> **Request**
Rewrite the lines running from the one containing "Describe the element at coordinates (180, 485)" through the end of the items, inclusive, as a JSON list of strings, one string per line, skipping blank lines. Leave the pictures out of your answer.

> **Data excerpts**
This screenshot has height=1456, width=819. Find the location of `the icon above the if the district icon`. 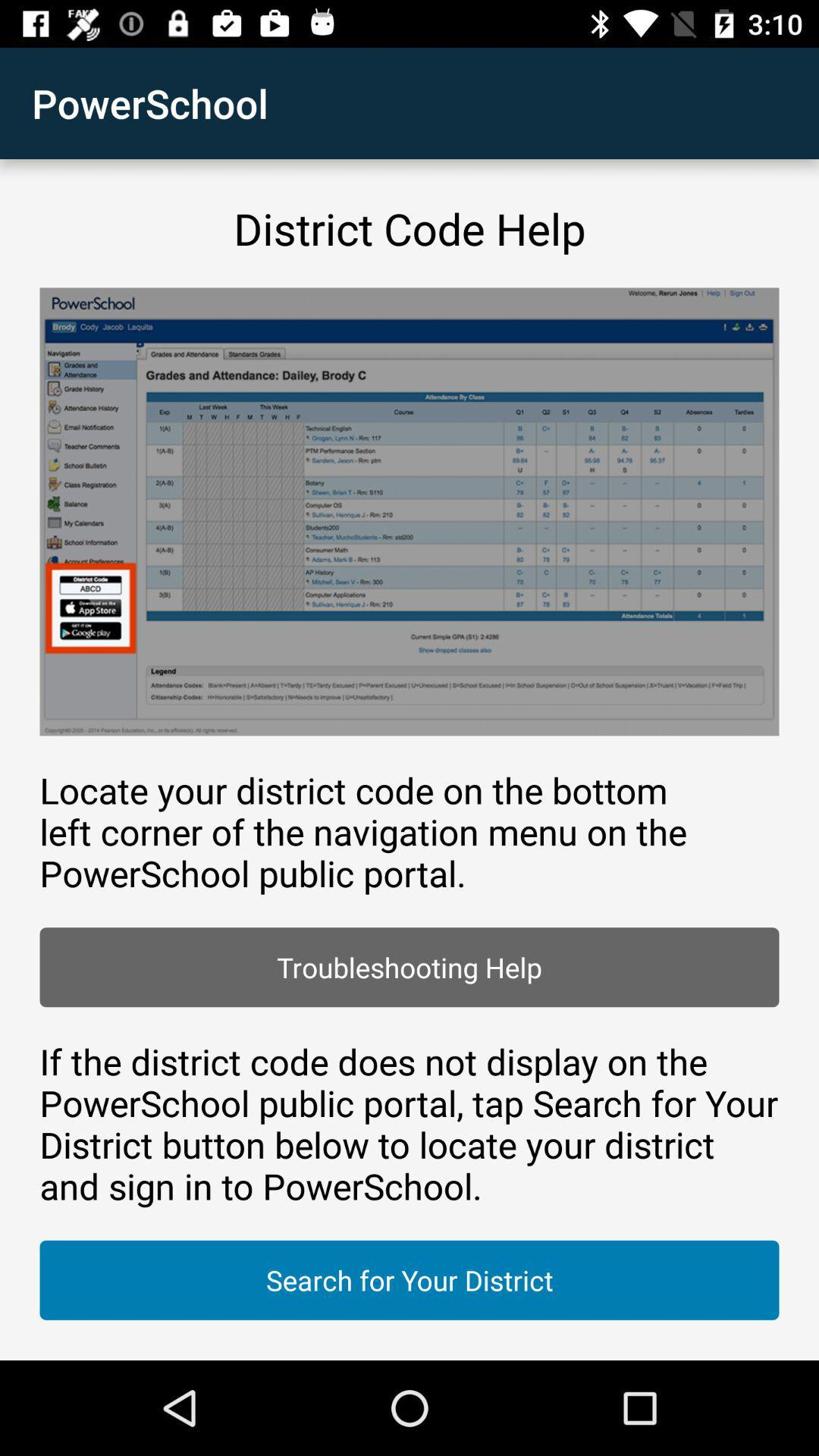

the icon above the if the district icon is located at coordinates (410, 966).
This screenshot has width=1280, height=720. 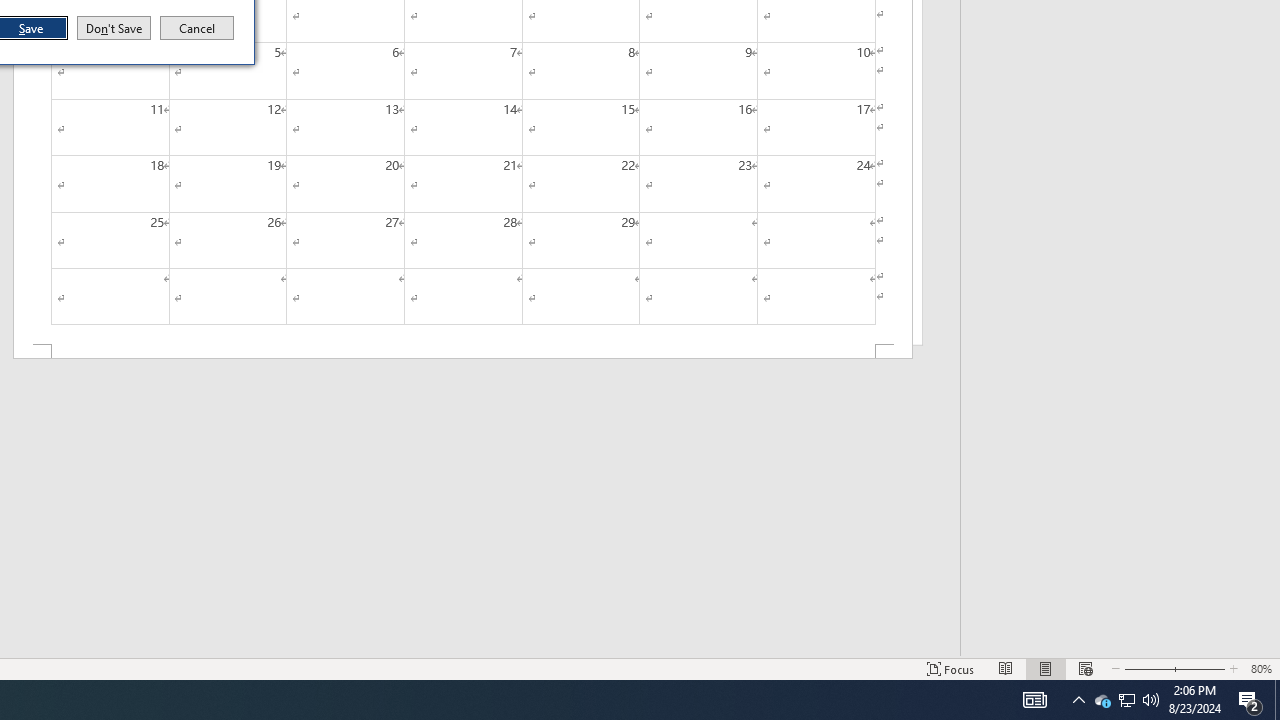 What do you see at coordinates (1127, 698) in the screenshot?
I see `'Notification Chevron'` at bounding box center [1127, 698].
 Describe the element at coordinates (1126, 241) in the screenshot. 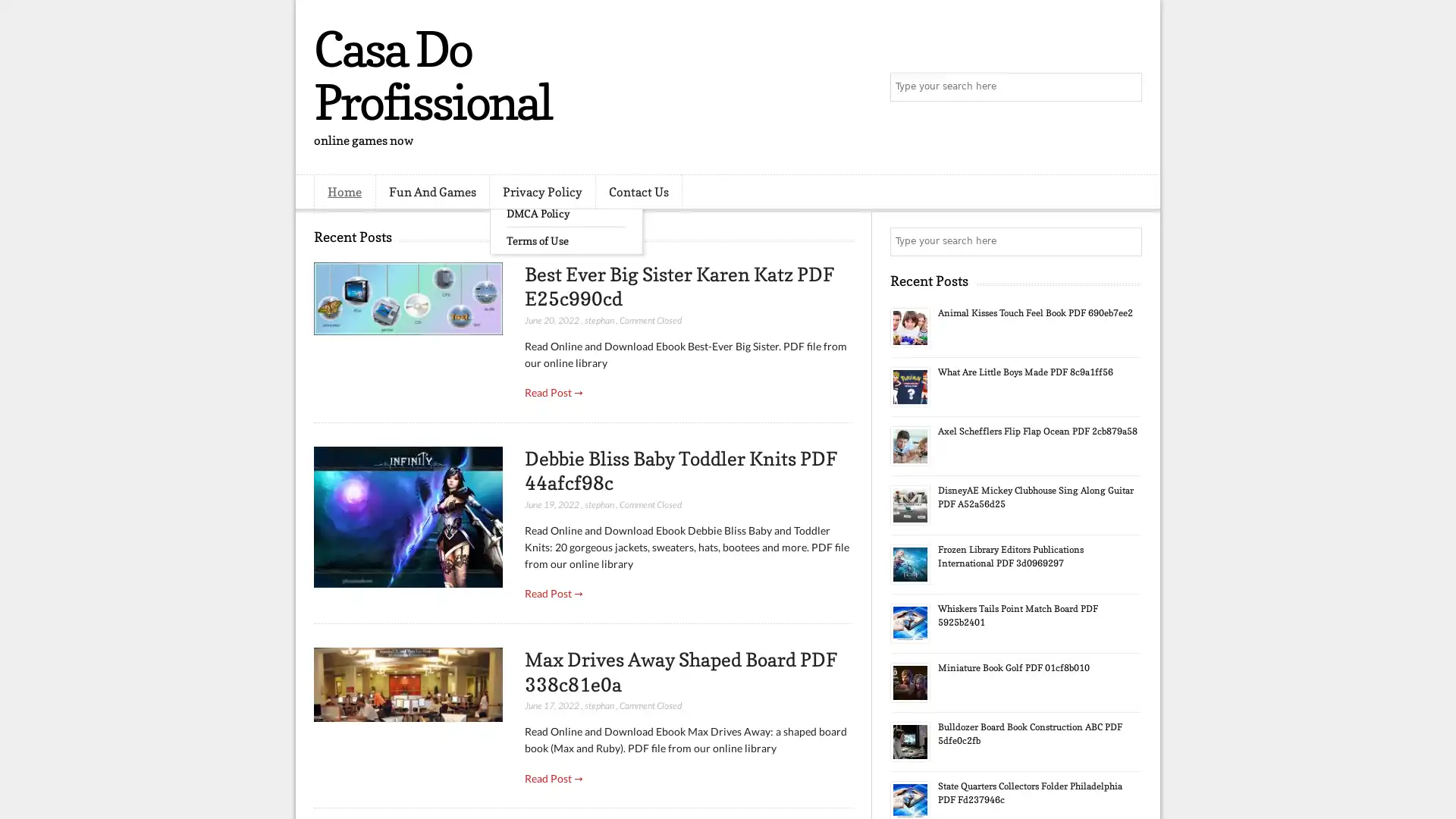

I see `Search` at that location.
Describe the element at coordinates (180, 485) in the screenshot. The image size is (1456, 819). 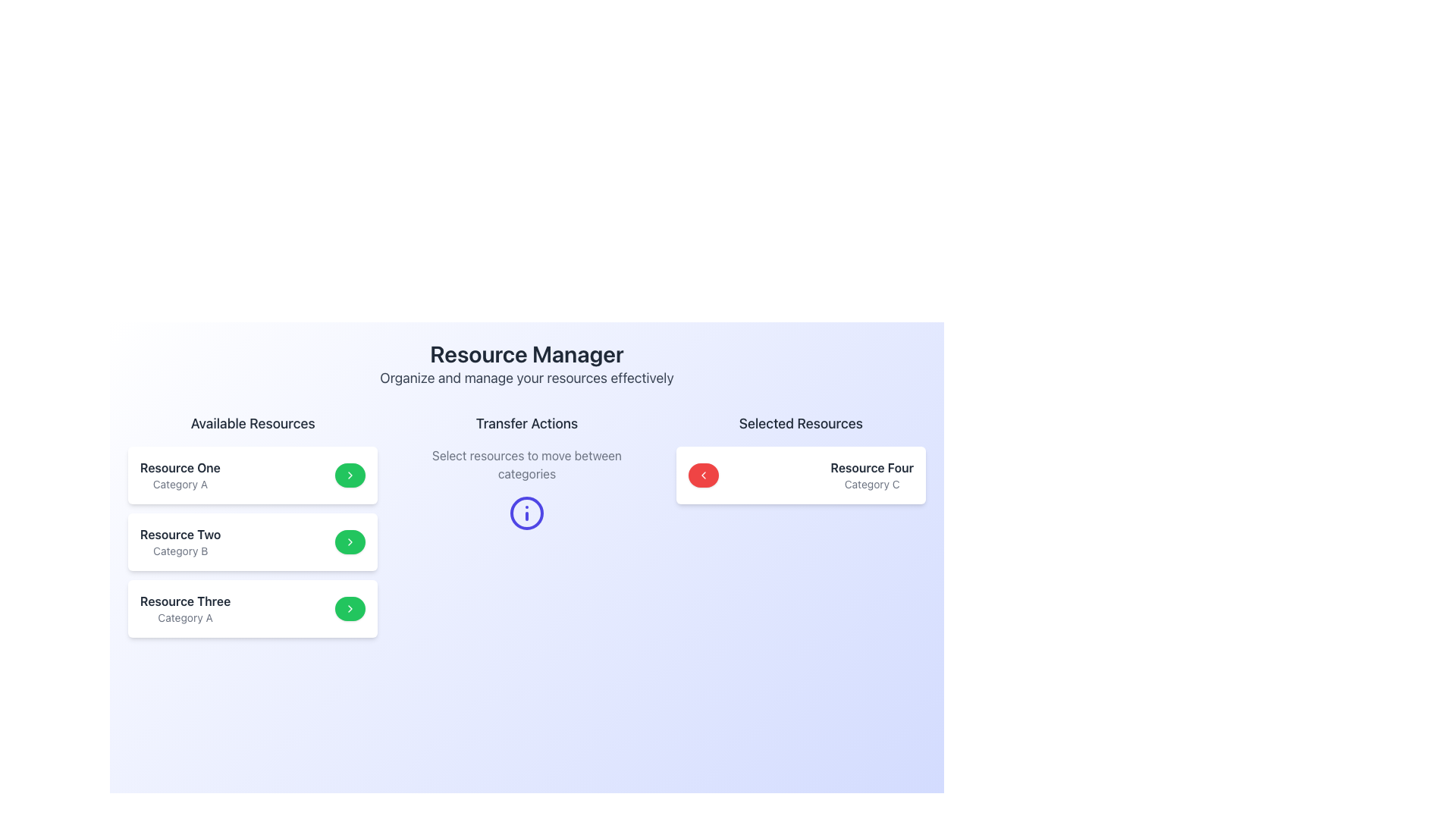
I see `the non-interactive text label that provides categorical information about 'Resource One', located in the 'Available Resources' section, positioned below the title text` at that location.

> **Solution below**
[
  "Describe the element at coordinates (180, 485) in the screenshot. The image size is (1456, 819). ",
  "I see `the non-interactive text label that provides categorical information about 'Resource One', located in the 'Available Resources' section, positioned below the title text` at that location."
]